I’ve been waiting for six weeks for my property to reach me. To tell you the truth, I don’t know if I’m ever going to get it. I think the lady in property at Wynne unit lied to you. I have talked to the property lady here myself and still nothing. I’m trying so hard not to flip out on these people.
( Sonni’s note: I called the Allred Unit and talked to the warden’s office. His secretary did some checking and called me back. He just had his belongings delivered. They don’t send it through the mail. They send it to the main prison until they have enough other belongings to send of other inmates to warrant a trip to that prison. Then it has to be gone through to make sure there is nothing he shouldn’t have. That process took two months. It doesn’t matter if that inmate doesn’t have anything he needs. Anything that matters to him is in that locker. To lose it would be devastating. While he waited, I sent him another box of 30 paperback books from http://imailtoprisons.com so he could keep his mind busy. Melvin sent him money so when he got his new ID, because a guard at the other prison destroyed his, he was able to go to commissary and buy paper, envelopes, a pen and stamps. But he had no addresses other than mine because he memorized it. This letter I received 3 days ago. If anyone wanted to write to him, the easiest way is to send him an email to: firstname.lastname@example.org. I would then forward it to http://jpay.com. They print it out and deliver it to his cell. If you want him to write back put your address in it. You can also send an email directly through jpay using his ID#1368189. It costs the value of one stamp per page and one stamp per attachment if you send a picture.
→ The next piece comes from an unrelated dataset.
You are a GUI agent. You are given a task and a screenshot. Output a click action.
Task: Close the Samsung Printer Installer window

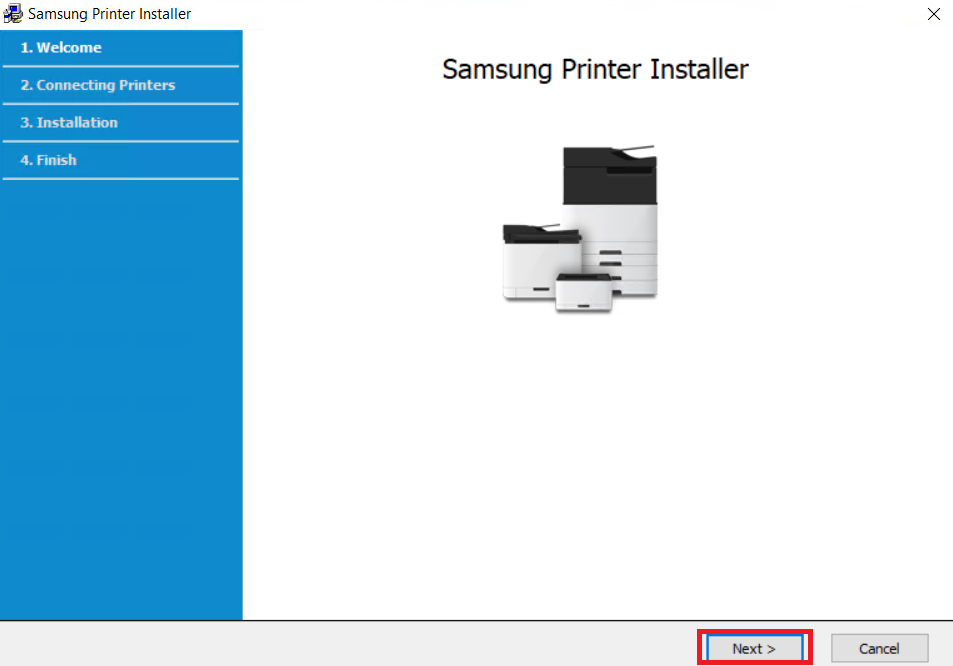pyautogui.click(x=933, y=14)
If you wanted to send any money so he can buy food – coffee, Raman noodles, canned food, snacks and hygiene products – you can do that at moat, too. Right now I’m paying off his medical fee for this year so he can call medical. It costs to see a doctor our even a nurse. But If for any reason you don’t want to pay the cost, I’m more than happy to send your mail for you. Letters from the outside mean so much. Just send it to the gmail address.)
I have nothing to read to give me that encouragement. No books that you and Melvin sent me that teach me how to change my life. I fight inside myself to stay alive because I don’t want to disappoint you after all these years you’ve been there for me, trying to get me ready to have a life outside here with my son.
I’ve wondered what it would have been like for me if we had not been writing each other and you helping me. Truth be told it brings tears to my eyes because I know I would not be coming home. I would be lost in the system. So right here and right now I want to say thank you. I love you for all of your help and support as well as encouragement. And I can’t forget the love. It’s been too long for there to not be love. Sorry about that, my feelings just popped out. (smile)
Til later, love you.
p.s. Tell Melvin I’ll write soon and thank you.